- Problem requirements:
Please give again, word for word, the line that contains "November 2021 (480, 1459)" and every line after it to the end of the data, with no other lines.

[Opening Dataset excerpts section]

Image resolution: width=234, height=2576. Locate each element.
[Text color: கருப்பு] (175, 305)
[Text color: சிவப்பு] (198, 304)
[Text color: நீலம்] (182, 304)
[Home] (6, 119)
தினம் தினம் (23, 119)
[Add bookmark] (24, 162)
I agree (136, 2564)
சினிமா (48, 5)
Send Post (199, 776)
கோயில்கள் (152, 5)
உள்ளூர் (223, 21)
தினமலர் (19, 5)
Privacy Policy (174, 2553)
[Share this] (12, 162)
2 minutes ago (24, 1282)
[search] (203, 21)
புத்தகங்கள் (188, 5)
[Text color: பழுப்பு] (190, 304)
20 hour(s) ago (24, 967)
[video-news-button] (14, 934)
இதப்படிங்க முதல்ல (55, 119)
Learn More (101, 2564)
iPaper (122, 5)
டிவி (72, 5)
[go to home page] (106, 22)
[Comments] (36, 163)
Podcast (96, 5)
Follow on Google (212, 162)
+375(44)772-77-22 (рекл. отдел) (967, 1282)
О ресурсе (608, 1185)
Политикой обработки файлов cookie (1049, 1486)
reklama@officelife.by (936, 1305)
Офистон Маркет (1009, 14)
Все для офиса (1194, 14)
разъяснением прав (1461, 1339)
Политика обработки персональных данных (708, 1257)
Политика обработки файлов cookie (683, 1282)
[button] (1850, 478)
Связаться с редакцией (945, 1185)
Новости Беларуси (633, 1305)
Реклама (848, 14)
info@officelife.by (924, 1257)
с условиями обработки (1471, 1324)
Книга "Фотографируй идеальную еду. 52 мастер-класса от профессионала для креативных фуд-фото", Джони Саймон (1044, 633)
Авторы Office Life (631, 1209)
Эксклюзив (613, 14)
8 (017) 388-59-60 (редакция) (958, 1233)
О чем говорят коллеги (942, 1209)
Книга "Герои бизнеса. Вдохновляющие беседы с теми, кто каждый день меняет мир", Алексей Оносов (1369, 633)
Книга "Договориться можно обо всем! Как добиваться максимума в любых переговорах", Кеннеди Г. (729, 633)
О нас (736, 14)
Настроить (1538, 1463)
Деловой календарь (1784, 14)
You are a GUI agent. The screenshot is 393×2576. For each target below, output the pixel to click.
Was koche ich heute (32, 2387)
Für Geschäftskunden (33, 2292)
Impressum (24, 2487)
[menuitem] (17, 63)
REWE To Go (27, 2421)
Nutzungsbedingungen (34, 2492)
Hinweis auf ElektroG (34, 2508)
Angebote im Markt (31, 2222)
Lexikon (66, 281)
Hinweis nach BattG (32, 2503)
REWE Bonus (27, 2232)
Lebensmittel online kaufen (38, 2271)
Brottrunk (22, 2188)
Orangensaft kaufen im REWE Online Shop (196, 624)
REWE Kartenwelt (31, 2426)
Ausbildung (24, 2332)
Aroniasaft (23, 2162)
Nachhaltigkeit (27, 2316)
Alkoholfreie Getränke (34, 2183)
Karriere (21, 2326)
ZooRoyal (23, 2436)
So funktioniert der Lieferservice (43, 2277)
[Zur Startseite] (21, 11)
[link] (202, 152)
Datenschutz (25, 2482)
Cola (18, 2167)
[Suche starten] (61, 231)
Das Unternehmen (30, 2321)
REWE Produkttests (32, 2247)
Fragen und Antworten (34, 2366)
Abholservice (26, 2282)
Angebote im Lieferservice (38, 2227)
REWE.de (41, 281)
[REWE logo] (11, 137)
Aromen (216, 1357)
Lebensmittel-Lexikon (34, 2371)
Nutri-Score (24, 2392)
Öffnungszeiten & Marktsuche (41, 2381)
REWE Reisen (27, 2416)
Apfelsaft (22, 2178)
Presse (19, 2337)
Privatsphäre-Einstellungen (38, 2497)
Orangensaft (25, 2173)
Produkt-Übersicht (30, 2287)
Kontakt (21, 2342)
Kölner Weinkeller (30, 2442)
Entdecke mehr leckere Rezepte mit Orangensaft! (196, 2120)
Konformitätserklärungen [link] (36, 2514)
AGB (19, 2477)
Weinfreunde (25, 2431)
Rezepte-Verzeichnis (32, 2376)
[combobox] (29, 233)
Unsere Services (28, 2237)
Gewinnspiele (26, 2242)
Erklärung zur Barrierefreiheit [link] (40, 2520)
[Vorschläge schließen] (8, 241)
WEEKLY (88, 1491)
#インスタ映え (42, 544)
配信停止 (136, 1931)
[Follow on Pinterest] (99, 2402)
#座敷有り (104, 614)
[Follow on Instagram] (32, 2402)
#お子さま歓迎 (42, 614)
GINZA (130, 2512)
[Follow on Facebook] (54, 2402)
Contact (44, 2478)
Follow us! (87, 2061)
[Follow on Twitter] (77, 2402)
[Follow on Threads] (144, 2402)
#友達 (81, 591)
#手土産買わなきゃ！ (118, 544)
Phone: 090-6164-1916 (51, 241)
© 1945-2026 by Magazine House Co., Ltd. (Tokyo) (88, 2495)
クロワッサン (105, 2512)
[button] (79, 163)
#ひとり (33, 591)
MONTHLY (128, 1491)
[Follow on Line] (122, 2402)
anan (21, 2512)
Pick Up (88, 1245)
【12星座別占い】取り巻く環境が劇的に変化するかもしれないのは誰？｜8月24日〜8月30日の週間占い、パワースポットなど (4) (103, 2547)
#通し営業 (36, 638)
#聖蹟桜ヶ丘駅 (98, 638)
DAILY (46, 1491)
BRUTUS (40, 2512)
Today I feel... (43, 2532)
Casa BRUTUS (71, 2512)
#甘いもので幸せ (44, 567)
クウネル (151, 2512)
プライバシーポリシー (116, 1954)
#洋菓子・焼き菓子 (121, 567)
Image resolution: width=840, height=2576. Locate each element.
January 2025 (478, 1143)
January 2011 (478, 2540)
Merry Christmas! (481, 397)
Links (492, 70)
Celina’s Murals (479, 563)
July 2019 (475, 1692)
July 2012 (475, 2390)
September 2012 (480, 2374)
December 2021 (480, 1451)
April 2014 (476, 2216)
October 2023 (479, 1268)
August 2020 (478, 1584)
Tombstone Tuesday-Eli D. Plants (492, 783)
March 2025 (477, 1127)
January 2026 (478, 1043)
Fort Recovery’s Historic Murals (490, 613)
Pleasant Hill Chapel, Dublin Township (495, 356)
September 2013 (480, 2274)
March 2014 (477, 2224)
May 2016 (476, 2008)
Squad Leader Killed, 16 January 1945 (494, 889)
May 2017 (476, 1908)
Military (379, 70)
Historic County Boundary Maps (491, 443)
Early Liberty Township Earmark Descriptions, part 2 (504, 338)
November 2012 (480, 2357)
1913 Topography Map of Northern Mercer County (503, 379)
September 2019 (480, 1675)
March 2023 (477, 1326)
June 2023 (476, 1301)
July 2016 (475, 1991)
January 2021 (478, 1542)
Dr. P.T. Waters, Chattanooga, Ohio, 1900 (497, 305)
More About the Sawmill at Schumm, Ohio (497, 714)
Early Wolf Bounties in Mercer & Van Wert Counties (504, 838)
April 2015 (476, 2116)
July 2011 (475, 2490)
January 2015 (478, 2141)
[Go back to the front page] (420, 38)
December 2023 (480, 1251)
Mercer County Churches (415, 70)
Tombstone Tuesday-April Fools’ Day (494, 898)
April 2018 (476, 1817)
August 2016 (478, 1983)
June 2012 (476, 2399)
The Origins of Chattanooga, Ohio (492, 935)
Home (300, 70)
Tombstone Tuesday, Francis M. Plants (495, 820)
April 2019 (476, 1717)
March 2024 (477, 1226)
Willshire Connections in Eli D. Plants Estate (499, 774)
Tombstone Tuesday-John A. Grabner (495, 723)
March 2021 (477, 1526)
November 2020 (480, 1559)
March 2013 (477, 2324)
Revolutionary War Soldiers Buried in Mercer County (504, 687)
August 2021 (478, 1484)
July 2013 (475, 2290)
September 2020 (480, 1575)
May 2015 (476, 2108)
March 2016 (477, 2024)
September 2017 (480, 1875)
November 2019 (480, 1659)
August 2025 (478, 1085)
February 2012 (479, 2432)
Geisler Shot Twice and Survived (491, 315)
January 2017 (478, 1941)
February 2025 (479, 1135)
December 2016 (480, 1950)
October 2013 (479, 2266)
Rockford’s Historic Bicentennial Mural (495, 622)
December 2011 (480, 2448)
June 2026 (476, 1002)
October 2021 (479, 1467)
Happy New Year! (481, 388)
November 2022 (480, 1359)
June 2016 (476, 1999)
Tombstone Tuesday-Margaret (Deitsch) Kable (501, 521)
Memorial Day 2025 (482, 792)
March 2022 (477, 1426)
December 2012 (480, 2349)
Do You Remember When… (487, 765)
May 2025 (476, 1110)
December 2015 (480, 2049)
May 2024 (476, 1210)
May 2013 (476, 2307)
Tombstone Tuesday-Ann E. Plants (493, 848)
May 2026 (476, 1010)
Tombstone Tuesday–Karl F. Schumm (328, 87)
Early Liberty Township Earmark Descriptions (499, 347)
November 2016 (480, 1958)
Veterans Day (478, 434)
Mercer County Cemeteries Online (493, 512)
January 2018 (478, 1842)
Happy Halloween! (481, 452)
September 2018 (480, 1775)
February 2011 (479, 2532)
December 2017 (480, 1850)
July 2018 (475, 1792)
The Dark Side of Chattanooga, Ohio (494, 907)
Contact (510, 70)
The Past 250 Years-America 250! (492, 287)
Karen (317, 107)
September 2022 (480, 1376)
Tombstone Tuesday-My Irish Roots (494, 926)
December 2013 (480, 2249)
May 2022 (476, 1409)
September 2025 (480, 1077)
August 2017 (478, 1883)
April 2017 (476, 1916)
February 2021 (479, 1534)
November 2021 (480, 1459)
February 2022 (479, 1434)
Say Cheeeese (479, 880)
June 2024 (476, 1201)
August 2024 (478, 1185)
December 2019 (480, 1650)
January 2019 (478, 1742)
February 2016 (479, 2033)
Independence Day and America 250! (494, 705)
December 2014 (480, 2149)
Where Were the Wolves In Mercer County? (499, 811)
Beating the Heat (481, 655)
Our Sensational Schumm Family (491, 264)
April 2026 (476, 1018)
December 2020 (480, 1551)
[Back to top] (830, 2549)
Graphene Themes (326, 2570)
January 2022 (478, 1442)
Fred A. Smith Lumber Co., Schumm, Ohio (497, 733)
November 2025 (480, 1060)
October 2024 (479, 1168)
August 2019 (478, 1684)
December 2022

[Closing Dataset excerpts section]

- Task response:
November 2021 (480, 1459)
February 2022 (479, 1434)
Say Cheeeese (479, 880)
June 2024 (476, 1201)
August 2024 (478, 1185)
December 2019 (480, 1650)
January 2019 (478, 1742)
February 2016 (479, 2033)
Independence Day and America 250! (494, 705)
December 2014 (480, 2149)
Where Were the Wolves In Mercer County? (499, 811)
Beating the Heat (481, 655)
Our Sensational Schumm Family (491, 264)
April 2026 (476, 1018)
December 2020 (480, 1551)
[Back to top] (830, 2549)
Graphene Themes (326, 2570)
January 2022 (478, 1442)
Fred A. Smith Lumber Co., Schumm, Ohio (497, 733)
November 2025 (480, 1060)
October 2024 (479, 1168)
August 2019 (478, 1684)
December 2022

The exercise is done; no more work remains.